Supplied data:
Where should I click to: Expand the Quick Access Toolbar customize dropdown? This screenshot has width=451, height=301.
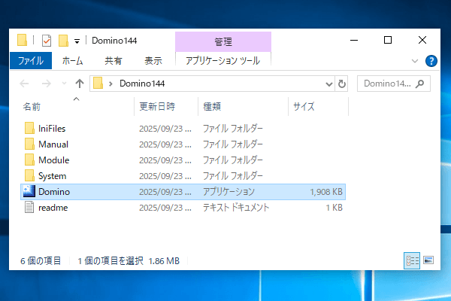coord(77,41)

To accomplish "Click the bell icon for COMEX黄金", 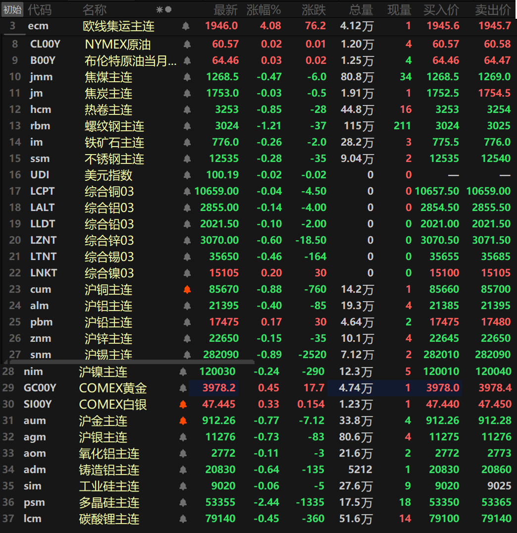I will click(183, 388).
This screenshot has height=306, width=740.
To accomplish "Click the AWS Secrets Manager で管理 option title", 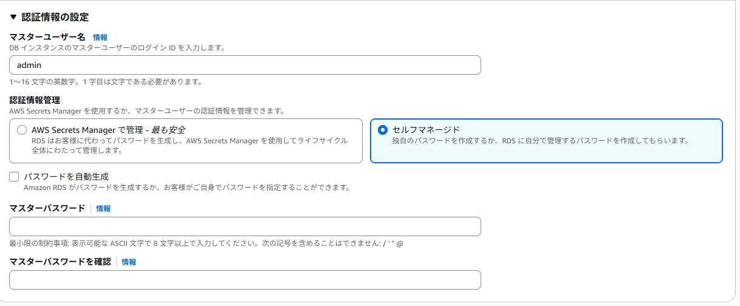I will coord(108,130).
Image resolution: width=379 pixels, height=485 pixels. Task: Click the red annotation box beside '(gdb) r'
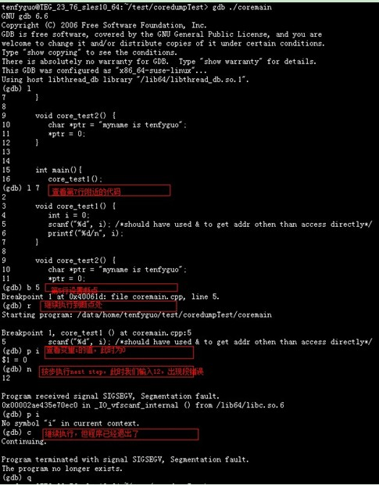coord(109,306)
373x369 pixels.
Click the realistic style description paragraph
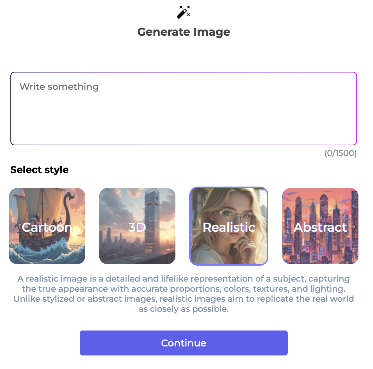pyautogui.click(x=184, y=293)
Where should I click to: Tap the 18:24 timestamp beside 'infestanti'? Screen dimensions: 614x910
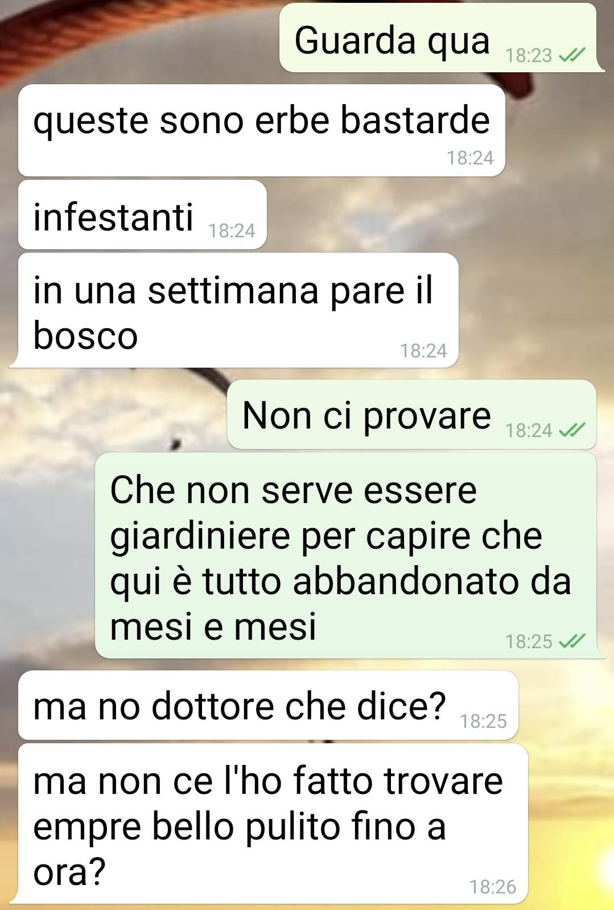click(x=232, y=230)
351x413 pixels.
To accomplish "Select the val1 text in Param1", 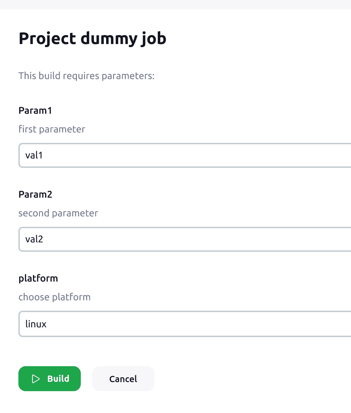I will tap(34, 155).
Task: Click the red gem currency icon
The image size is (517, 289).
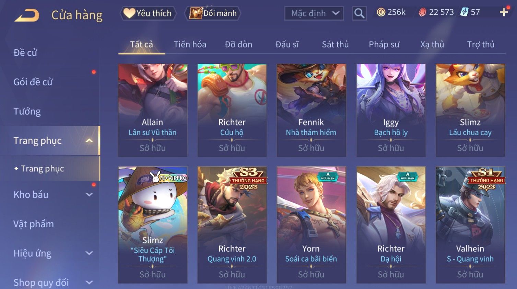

What is required: In the records above, locate the line containing "Task: Click the red gem currency icon", then copy exactly that line and every line after it through the end, omitting pictures.

Response to the exercise:
Task: Click the red gem currency icon
The image size is (517, 289).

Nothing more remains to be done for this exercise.